§ **DIRECTION**:
Return the data starting at the line that contains "Open the Remote debug help question mark" and ending at the line that contains "point(2487,394)", each line as it stands. Leave the pictures out.

§ **PROVIDED MATERIAL**:

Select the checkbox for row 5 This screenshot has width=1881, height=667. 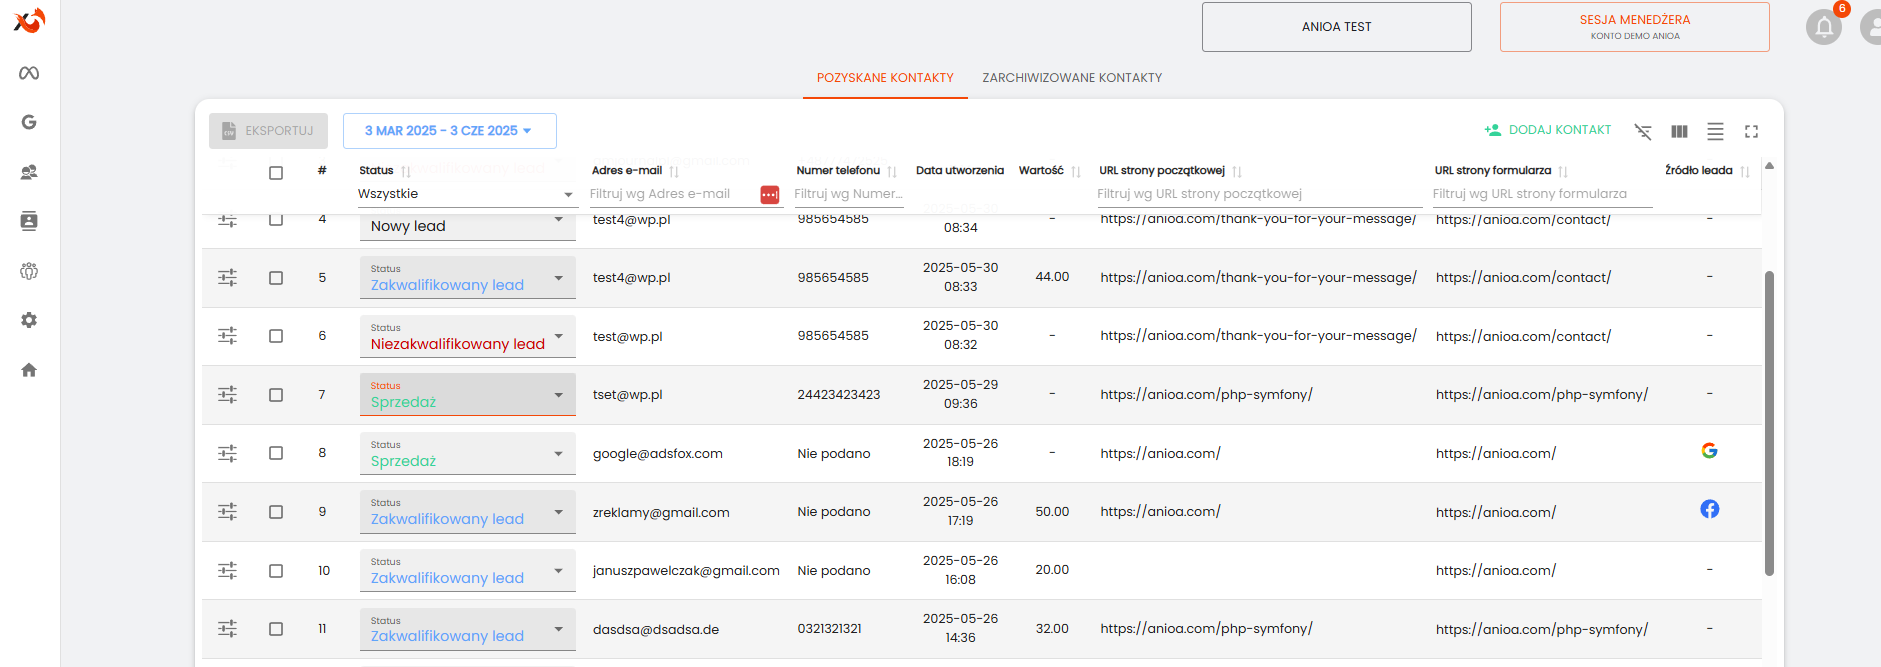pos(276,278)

---

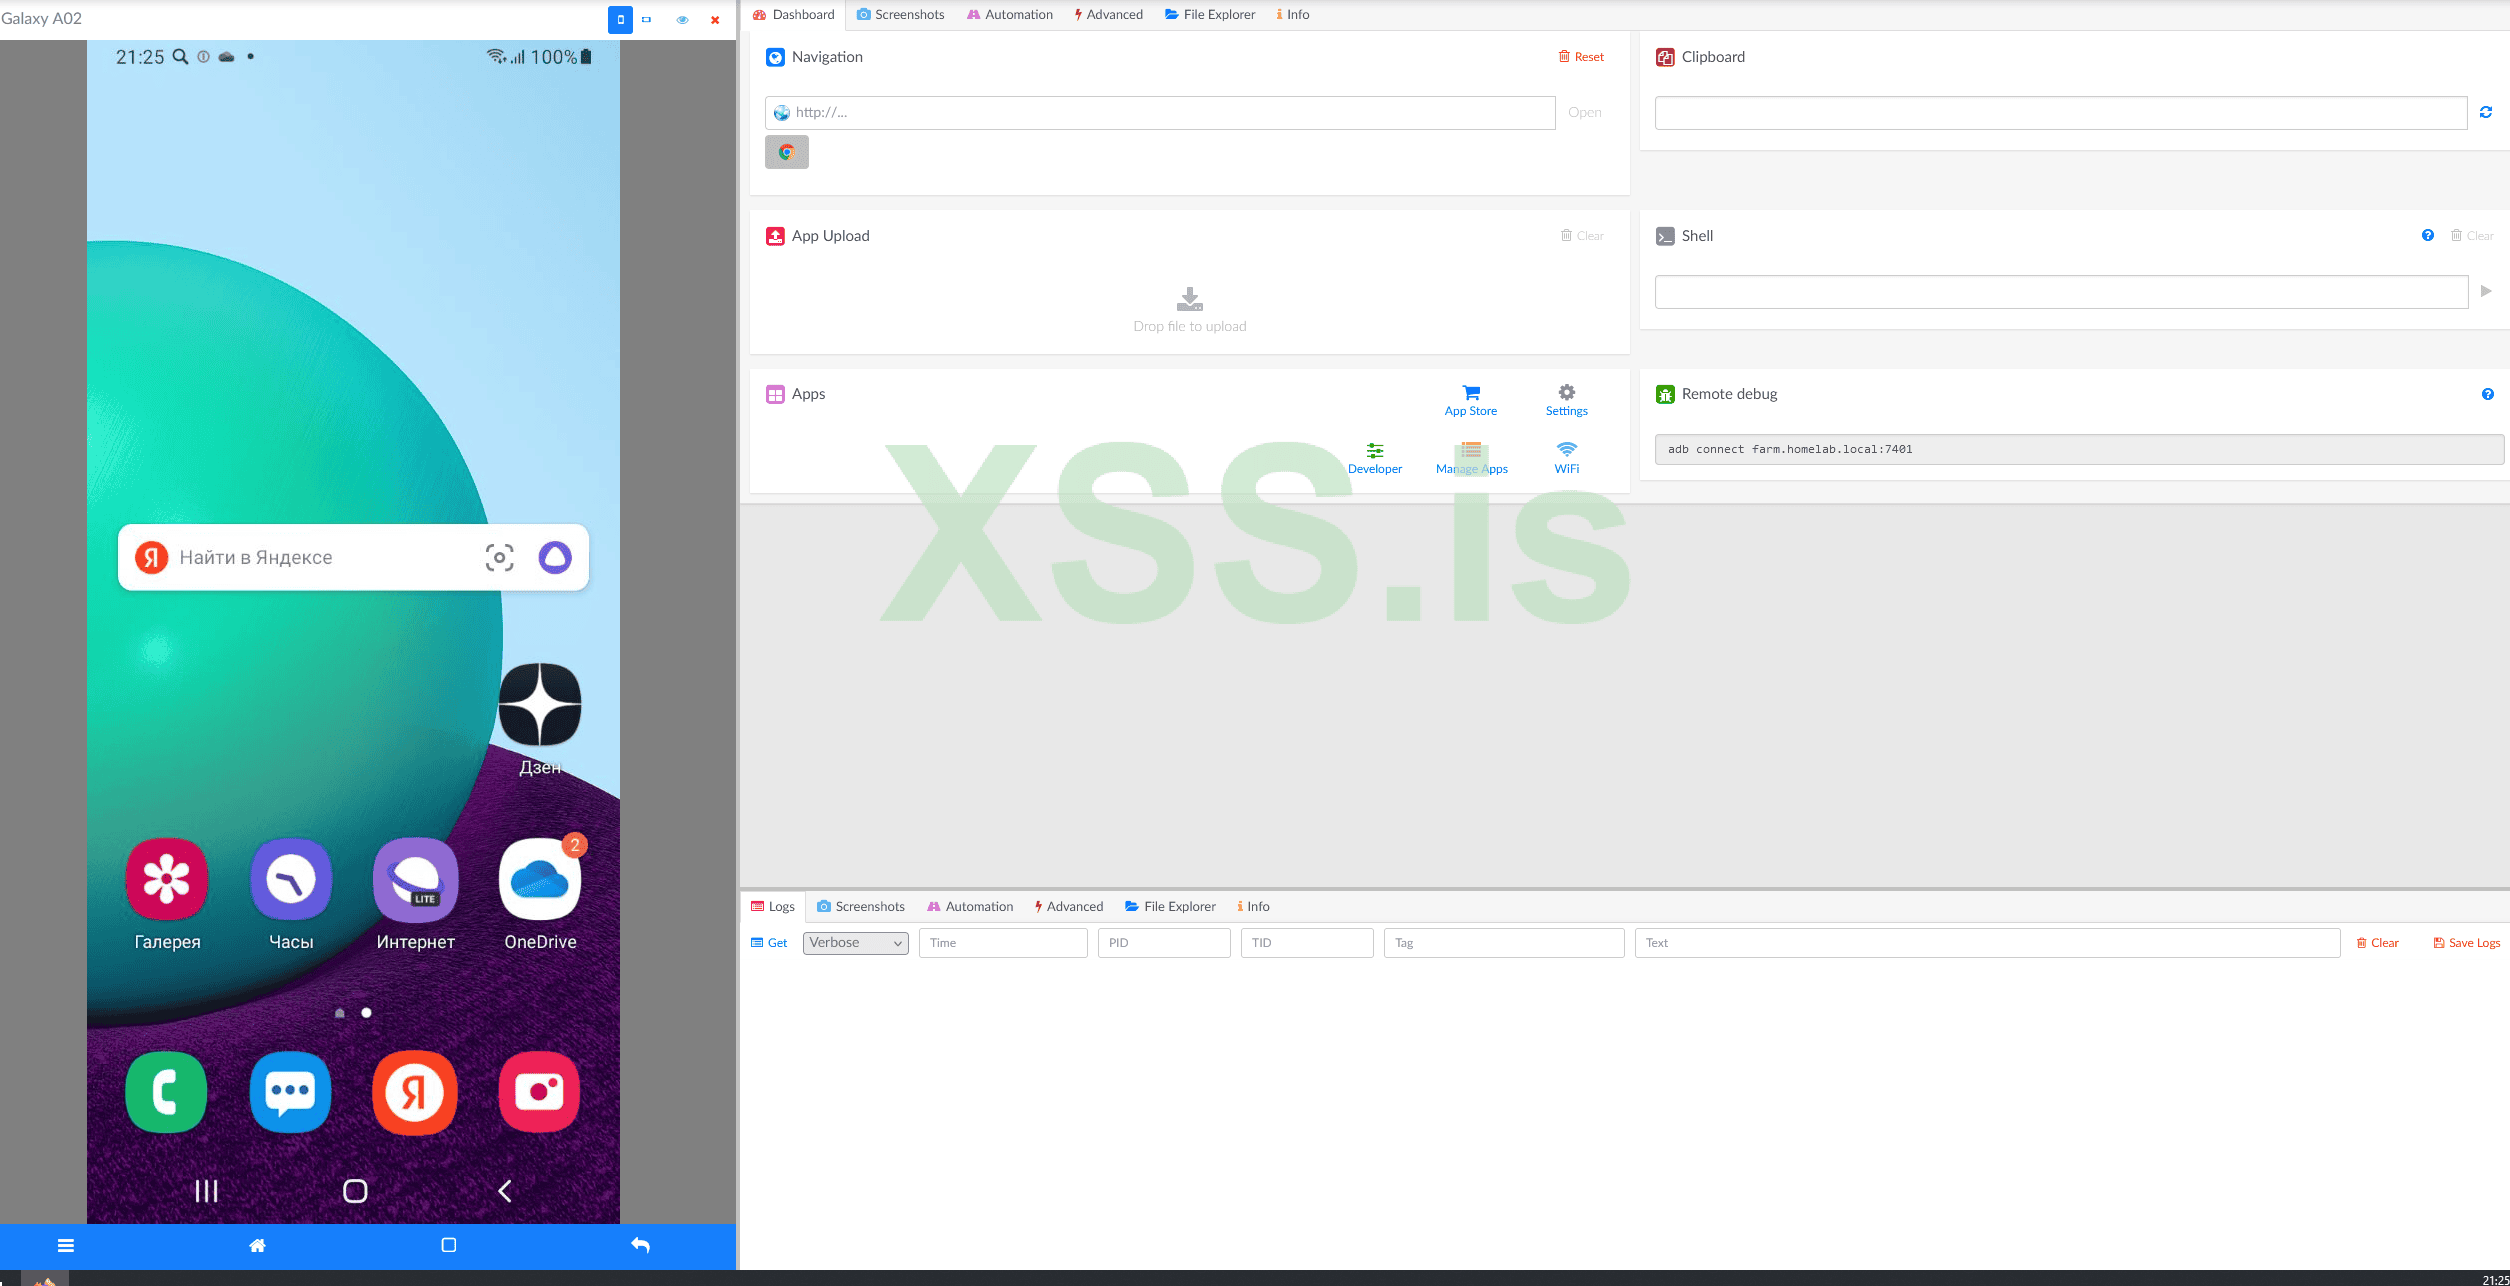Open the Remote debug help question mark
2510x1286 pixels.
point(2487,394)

--

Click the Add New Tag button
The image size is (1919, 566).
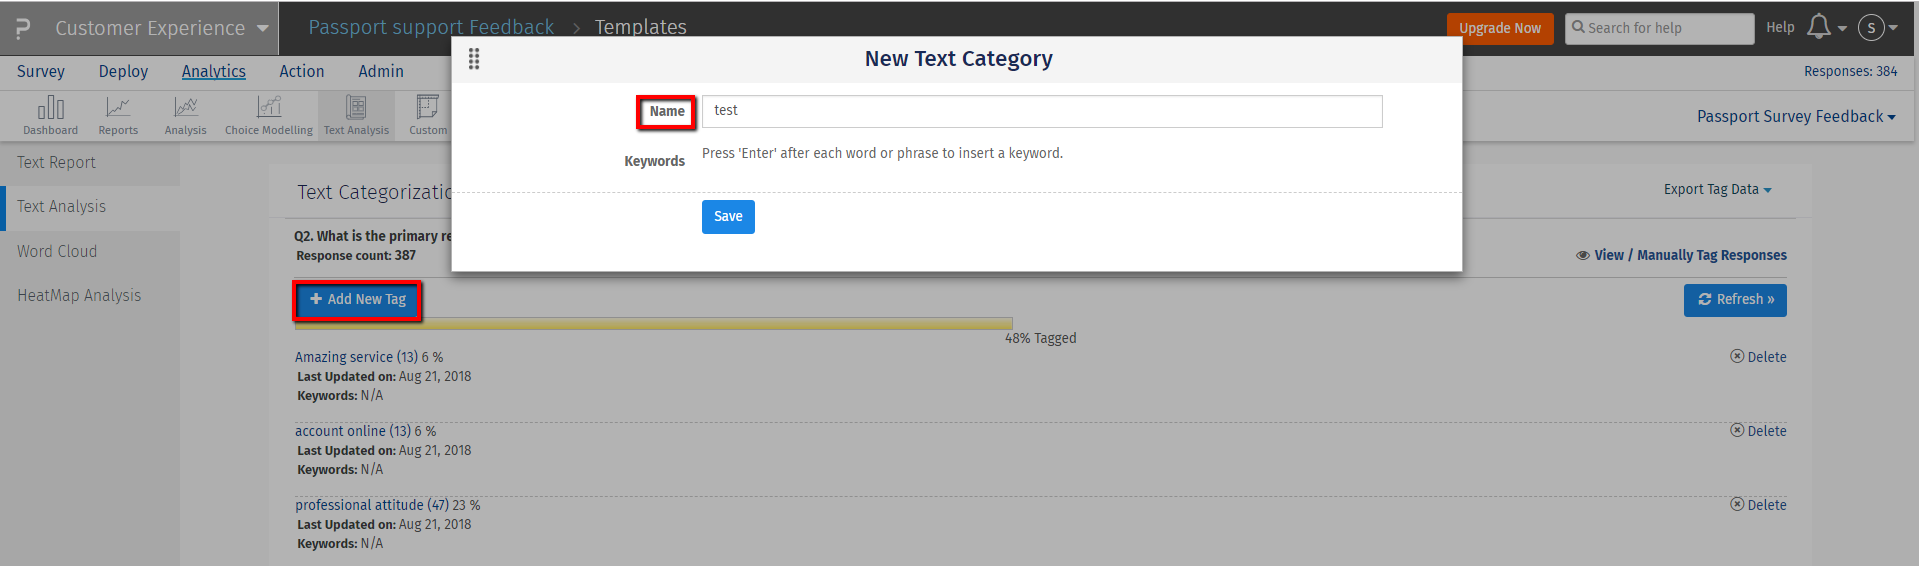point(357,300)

§ **WORKED ANSWER**:
Open the Remote debug help question mark
2510x1286 pixels.
point(2487,394)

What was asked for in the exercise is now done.